父が作ったラーメンは大人気で、店はいつも繁盛していました。お腹を満たすだけでなく、人々の心に温かさを与えるラーメン。父が作る一杯のラーメンが、どれだけ多くの人を幸せにしているのか──。父のラーメンを食べたあとに笑顔で「ごちそうさま!」と声をかけるお客様の姿は、私の心に深く刻み込まれていました。
しかし、家族を顧みることもなく、夜遅くまで働き、朝早くから仕込みを始める父の職人的なやり方に、どうしても共感できない部分がありました。毎日汗を流して働く父の努力が報われていないように思えたのです。
今になってみれば、父は最高のラーメンをお客様に提供するという信念を貫こうとしていたのだと理解できます。ただ私は、父とは違う形で飲食業に挑戦したいという想いがありました。職人的な仕事に対する反発だけではなく、飲食業が持つ素晴らしさを知っていたからこそ、それをより広い視点で展開し、多くの人を笑顔にする経営を目指そうと思ったのです。
大学卒業後、最初に就職したのは第一勧業銀行(現・みずほ銀行)で、法人営業部で中小企業向けに新規の融資を取ってくる仕事をしていました。いずれ飲食で起業するつもりで、まずは金融や財務の視点で経営を学ぼうと思ったのです。
銀行には4年勤めて、その後はベンチャー・リンクに入りました。当時は飛ぶ鳥を落とす勢いだった同社は焼肉チェーンの牛角、カフェチェーンのサンマルクと次々と飲食ブランドを世に送り出していました。

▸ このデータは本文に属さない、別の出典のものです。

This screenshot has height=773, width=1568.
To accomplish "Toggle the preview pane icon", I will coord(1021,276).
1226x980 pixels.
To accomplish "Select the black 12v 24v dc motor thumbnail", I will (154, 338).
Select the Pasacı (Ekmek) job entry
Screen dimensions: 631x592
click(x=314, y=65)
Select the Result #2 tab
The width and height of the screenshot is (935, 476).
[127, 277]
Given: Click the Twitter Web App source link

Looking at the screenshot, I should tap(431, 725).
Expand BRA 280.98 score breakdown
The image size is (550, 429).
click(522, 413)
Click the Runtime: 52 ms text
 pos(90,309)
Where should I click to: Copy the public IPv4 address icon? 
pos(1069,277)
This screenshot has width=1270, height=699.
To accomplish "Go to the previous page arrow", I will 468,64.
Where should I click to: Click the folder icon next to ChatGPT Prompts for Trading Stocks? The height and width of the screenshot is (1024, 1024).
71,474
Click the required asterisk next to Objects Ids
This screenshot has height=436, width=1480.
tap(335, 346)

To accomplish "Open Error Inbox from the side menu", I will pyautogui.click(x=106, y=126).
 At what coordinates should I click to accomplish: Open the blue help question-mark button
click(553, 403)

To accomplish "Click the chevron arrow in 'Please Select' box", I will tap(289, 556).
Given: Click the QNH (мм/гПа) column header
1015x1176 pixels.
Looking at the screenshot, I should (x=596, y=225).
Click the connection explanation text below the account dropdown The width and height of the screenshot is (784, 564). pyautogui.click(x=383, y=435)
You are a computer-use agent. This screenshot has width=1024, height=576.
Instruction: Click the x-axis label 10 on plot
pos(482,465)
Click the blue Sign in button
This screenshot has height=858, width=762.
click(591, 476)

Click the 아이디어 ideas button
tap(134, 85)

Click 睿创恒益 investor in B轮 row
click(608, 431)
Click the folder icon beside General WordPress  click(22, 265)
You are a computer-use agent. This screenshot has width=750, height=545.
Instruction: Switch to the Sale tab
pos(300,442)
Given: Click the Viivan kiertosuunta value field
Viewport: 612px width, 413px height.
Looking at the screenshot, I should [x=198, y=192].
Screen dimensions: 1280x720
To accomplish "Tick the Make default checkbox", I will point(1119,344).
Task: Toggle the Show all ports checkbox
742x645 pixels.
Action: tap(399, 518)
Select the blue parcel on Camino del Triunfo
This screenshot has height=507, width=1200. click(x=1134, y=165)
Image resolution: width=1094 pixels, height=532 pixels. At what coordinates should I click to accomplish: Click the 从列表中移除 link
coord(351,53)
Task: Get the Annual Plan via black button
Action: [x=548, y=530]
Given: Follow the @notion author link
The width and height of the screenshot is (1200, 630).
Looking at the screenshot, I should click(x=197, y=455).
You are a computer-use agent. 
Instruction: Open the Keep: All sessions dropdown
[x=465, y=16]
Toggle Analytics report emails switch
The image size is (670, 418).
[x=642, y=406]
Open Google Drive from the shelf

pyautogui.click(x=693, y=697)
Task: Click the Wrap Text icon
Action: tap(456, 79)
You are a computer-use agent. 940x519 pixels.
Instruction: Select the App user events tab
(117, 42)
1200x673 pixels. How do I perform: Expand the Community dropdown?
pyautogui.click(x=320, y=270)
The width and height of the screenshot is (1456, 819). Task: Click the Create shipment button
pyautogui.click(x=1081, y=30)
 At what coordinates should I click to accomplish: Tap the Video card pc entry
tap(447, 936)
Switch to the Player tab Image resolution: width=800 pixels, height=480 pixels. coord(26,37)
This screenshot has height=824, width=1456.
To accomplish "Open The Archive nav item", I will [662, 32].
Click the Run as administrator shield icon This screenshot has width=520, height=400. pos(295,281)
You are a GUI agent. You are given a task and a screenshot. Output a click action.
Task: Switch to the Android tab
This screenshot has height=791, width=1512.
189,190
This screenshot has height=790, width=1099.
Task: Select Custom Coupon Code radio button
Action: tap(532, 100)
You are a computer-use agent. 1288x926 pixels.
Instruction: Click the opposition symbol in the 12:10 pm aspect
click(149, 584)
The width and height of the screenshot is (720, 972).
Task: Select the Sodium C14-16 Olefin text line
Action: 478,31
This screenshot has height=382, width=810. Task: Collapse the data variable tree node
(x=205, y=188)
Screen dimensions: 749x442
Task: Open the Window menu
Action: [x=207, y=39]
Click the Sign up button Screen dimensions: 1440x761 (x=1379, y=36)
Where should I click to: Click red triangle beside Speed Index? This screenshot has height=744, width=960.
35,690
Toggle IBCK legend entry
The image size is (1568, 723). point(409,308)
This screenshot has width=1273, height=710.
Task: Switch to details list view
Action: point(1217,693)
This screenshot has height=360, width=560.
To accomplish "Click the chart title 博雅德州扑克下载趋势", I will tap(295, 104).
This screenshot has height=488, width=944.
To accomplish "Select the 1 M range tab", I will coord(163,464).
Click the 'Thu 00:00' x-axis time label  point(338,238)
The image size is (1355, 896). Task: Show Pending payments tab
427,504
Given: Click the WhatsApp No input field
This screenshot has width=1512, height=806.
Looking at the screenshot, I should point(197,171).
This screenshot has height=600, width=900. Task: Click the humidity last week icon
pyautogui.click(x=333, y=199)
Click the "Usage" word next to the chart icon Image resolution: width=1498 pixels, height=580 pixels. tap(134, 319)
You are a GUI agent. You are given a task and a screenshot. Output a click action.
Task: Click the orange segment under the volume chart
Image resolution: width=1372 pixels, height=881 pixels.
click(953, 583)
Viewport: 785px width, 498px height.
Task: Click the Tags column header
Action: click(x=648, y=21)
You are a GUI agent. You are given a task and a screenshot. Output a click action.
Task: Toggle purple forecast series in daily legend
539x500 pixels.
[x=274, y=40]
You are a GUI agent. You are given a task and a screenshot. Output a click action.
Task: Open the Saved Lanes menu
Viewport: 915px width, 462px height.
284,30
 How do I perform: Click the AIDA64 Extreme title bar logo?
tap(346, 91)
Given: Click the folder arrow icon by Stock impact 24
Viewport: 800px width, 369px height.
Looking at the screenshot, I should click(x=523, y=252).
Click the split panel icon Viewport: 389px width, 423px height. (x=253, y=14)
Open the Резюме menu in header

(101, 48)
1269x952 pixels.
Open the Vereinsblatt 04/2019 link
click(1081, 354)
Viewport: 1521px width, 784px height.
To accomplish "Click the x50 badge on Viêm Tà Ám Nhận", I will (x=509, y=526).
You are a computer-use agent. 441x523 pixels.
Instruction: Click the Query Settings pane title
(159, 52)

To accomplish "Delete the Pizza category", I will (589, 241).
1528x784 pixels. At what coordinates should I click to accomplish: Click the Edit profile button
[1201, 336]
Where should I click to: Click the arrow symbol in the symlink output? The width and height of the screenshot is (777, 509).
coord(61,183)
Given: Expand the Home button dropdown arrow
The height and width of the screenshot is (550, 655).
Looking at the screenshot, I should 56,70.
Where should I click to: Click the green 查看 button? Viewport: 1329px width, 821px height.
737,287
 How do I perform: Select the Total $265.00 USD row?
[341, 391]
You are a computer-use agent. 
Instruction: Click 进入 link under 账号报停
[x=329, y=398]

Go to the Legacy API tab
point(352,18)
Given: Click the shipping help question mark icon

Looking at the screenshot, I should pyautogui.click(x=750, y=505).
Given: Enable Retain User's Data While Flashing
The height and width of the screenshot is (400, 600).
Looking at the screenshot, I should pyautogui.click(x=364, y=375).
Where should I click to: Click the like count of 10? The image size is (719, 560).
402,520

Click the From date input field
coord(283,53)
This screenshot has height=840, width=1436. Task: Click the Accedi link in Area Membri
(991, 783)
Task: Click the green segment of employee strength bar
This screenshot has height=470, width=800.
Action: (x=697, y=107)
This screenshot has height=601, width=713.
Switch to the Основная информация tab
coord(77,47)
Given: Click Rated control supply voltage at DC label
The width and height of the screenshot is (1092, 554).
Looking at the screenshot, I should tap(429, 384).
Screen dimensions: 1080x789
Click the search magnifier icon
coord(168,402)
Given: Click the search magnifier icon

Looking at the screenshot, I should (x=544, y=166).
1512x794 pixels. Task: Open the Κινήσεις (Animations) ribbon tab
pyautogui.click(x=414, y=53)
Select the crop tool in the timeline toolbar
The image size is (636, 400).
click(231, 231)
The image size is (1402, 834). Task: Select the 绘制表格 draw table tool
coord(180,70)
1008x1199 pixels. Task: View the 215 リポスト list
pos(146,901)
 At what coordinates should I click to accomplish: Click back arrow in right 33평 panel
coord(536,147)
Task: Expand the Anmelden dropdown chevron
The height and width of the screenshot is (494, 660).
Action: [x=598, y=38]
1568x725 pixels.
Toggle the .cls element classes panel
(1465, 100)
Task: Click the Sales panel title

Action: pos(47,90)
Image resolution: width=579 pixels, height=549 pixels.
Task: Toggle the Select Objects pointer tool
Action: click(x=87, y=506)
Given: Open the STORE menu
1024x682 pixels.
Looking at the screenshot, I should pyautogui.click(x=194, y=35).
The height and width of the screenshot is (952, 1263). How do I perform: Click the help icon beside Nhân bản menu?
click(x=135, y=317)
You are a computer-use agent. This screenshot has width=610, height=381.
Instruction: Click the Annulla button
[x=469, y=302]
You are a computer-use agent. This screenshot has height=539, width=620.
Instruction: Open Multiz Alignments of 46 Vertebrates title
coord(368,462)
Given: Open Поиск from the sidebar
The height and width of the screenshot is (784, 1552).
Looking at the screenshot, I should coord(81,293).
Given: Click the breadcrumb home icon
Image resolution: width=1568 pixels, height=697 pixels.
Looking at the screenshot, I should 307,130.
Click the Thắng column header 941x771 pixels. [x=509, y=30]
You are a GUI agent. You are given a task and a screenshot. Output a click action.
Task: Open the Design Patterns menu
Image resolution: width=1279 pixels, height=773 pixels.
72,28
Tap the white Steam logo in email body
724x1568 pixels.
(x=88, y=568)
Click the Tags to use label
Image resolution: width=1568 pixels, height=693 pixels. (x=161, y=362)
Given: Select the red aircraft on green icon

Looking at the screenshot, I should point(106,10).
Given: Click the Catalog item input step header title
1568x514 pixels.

そしてベンチャー・リンクのあとはグローバルダイニングで店舗マネジメントを学びました。財務を学び、チェーンを学び、現場を学ぶ。すべてを終え、30歳までには起業する。それが私が考えた飲食業での起業までのロードマップでした。
父も私が職人の自分とは違う道を進もうとしていることは分かっていたと思います。しかしそんな父が、私がグローバルダイニングで働いていたときに、自分のラーメン屋を手伝ってほしいと言ってきました。父はそれまで決して息子に頭を下げるような人ではありませんでした。
何気ない様子を装っていましたが創業から会社を支えていた血を分けた兄弟のような人が退職し、明らかに失意の中で、力を失っていました。目の前でがっくりと肩を落とし、下を向く父を見て私は会社を手伝うことを決めたのです。
「今までと違ったこともするが、それでもいいか」父は黙って小さく頷きました。これはちょうど冒頭のニューヨークでラーメンブームが起きた前年のことです。
飲食業で「世界で」勝負するという新たな目標ができていた私にとって、この決断は難しいものではありませんでした。もはや修業のために下積みを続けている場合ではない。一刻も早く自分が経営側の人間になり、自分の考える飲食業で世界と勝負する必要があると思ったのです。